El disco de 78 RPM fue prensado por la casa Odeón, de Chile. Ambas canciones llevaron el crédito de Abel Antonio Villa como intérprete y autor. De esa manera se inició una nueva etapa en la música popular de Colombia. Después vendrían Luis Enrique, Emiliano Zuleta, Calixto Ochoa y una lista extensa de acordeoneros.

abelitoEl maestro Abel Antonio en compañía de su hija Aida Luz/ archivo particular.

El origen del juglar

En el hogar conformado por Antonio Villa Salas y María del Tránsito Villa Barrios nació  Abel Antoni Villa el 1 de octubre de 1924 en Piedras de Moler, un caluroso y pobre corregimiento de sol y arena perteneciente a Tenerife, departamento del Magdalena. Fue el tercero de 11 hermanos.
En Piedras de Moler transcurrió su infancia y realizó sus estudios de enseñanza primaria. El acordeón lo agarró por primera vez, a la edad de ocho años. Gilberto Bermúdez, afamado músico de la región y entrañable amigo de su padre, fue el primero en llevar ese instrumento a Piedras de Moler.

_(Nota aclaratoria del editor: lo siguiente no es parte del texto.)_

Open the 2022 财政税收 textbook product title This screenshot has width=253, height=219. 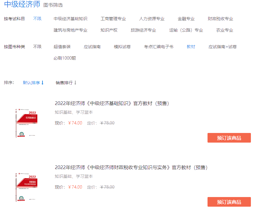pyautogui.click(x=132, y=168)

“Cada vez que Gilberto Bermúdez iba a mi casa a reposar sus borracheras, yo aprovechaba para tocar el acordeón con Fabián, mi hermano mayor. La labor del aprendizaje no fue tarea difícil. Sin darnos cuenta nos convertimos en acordeoneros de perrenque. Otros acordeoneros que escuché en aquellos remotos años fueron Porfirio Támara, Rafita Camacho y Pacho Rada, mi gran maestro. A él lo conocí cuando cumplí 14 años. Se encontraba en Chivolo (Magdalena), y mi papá me llevó hasta allá. De Pacho Rada asimilé muchísimo la ejecución del Son”, me dijo el maestro Abel Antonio Villa, en u n reportaje que me concedió el 16 de junio de 2003, en su casa del barrio El Silencio, en Barranquilla.

La muerte de Abel Antonio

El negro Villa, como cariñosamente le decían a este músico que siempre se caracterizó por su impecable presencia física, con prendas que incluían zapatos de cuero de buena marca; camisa mangas largas, lentes de fina montura y sombrero Barbisio, dio a la luz el que es catalogado un clásico del folclor vallenato: La muerte de Abel Antonio.

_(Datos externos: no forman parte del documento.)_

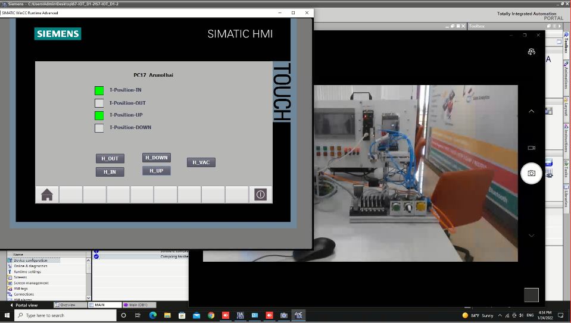
Task: Click the down chevron in Camera app
Action: [x=531, y=236]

La canción, en aire de paseo, narra en su propia voz, su supuesta muerte por un malentendido en 1944.

La muerte de Abel Antonio/ en mi tierra la sintieron los muchachos/ Fueron cinco noches que me hicieron de velorio/ para mis nueve noches todavía me deben cuatro…

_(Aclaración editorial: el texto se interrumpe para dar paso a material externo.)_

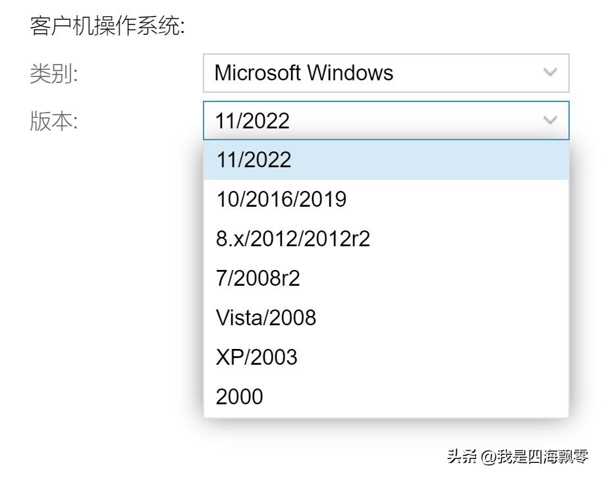Click blank space right of the 2000 option
602x478 pixels.
[x=428, y=397]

Abel Antonio no llores/ Eso le pasa a los hombres/ Abel Antonio no te pongas a llorar, que eso le pasa al que sale a caminá…

Alfredo Gutiérrez, quien hizo una extraordinaria versión de ese tema, no duda en asegurar que Abel Antonio Villa es uno de los más grandes representantes del reino vallenato. “En sabor y repentismo no le ganaba nadie. Mi respeto y admiración para el maestro Abel Antonio Villa”, señala Alfredo Gutiérrez.

Abel Antonio Villa, intérprete de grandes éxitos como ‘El higuerón’, ‘Los amores de Zolila’ y ‘La camaleona’, entre otros, murió el 11 de junio de 2006 en Barranquilla, a los 81 años. En este 2014 se cumplen ocho años de su muerte.